Leafy greens are at the top of the charts in vitamins A, C and K, potassium and fiber with only 5 to 40 calories per cup. Cleaning is essential, so wash the greens in several changes of cool water to eliminate dirt. Fresh leafy greens will keep in the refrigerator crisper for three to five days. For extended storage, hardier greens can be blanched and frozen. Cooking greens will concentrate many of the vitamins and minerals and can help lessen bitter flavors. Water-soluble nutrients such as vitamin C can be lost if the greens are cooked for too long or if the broth is discarded.
Kale: Popular in northern Europe and now throughout the U.S., kale is a nutrient-dense cruciferous vegetable. It’s an excellent source of lutein and vitamins A, C and K, and a good source of calcium. Choose kale with dark green, small to medium-sized leaves free of any yellowing. Enjoy kale raw, braised, sautéed or in soup.
Spinach: A natural hydrator, raw spinach is 91 percent water. Spinach is an excellent source of vitamins A, C and K, folate, potassium and fiber. Because of its high water content, cooked spinach is significantly higher in these nutrients.

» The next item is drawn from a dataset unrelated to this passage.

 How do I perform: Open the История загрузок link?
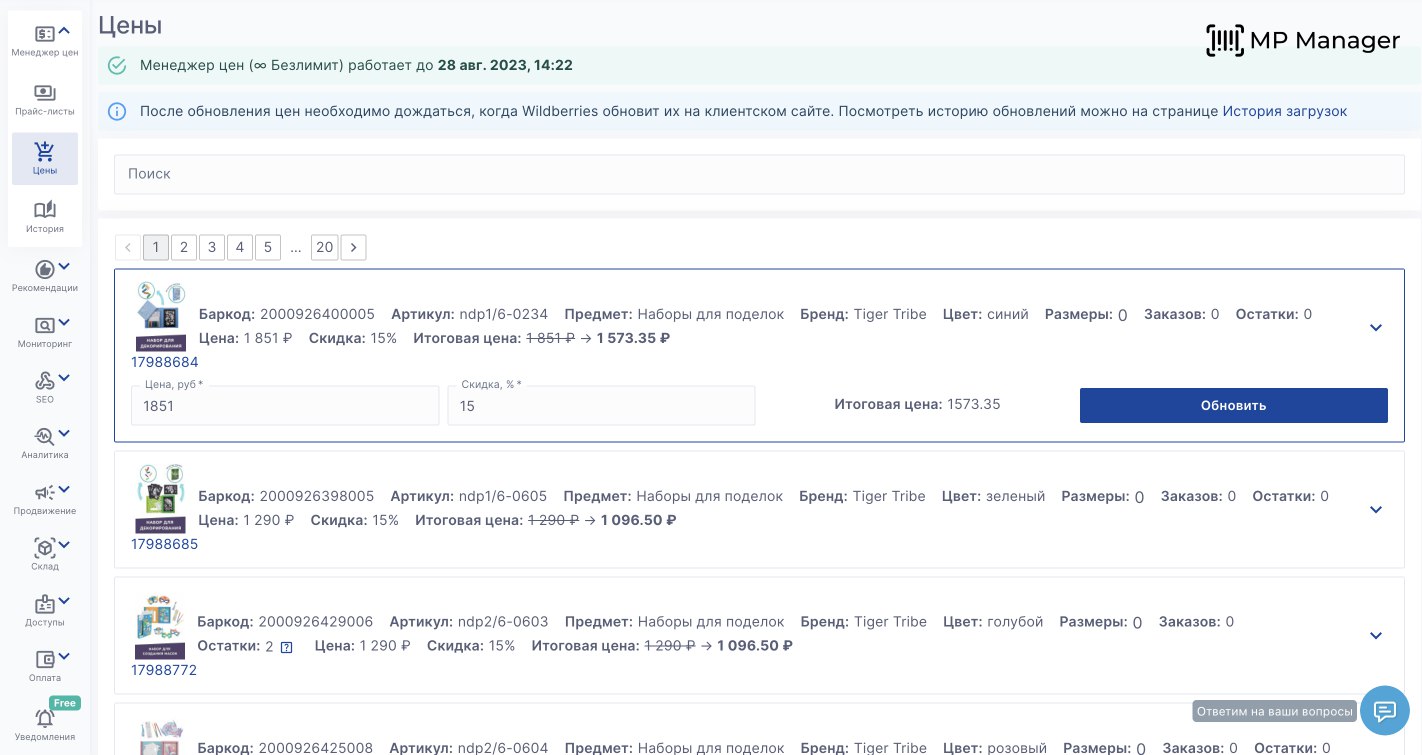point(1284,111)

Enjoy spinach raw in salad or sandwiches or cooked in soups, stews and side dishes.
Romaine: One of the five lettuce types, romaine is a good source of folate and vitamin K. Tear (don’t cut) leaves to avoid the release of ascorbic acid oxidase, which destroys vitamin C. Best eaten raw, romaine is a perfect crunchy and refreshing salad base, sandwich topper or wrap.

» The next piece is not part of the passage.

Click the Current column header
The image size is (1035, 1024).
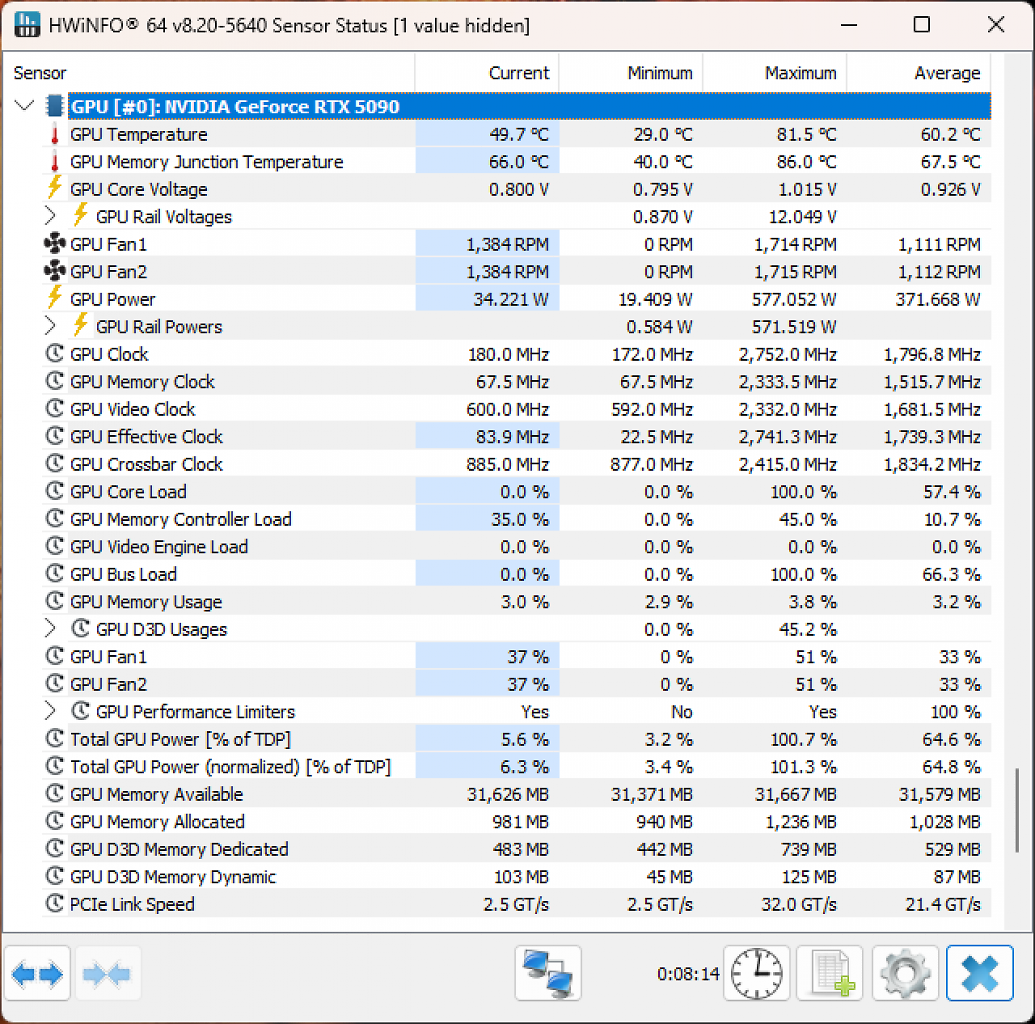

Cabbage: The humble green cabbage is a fiber-rich cruciferous vegetable and excellent source of vitamins C and K. Eating cabbage regularly may help reduce the risk of certain cancers. Enjoy cabbage raw in slaw, steamed, stuffed or tossed into soup. Prevent the release of its smelly sulfuric compounds by cooking cabbage quickly.
Enjoy one of these leafy greens today!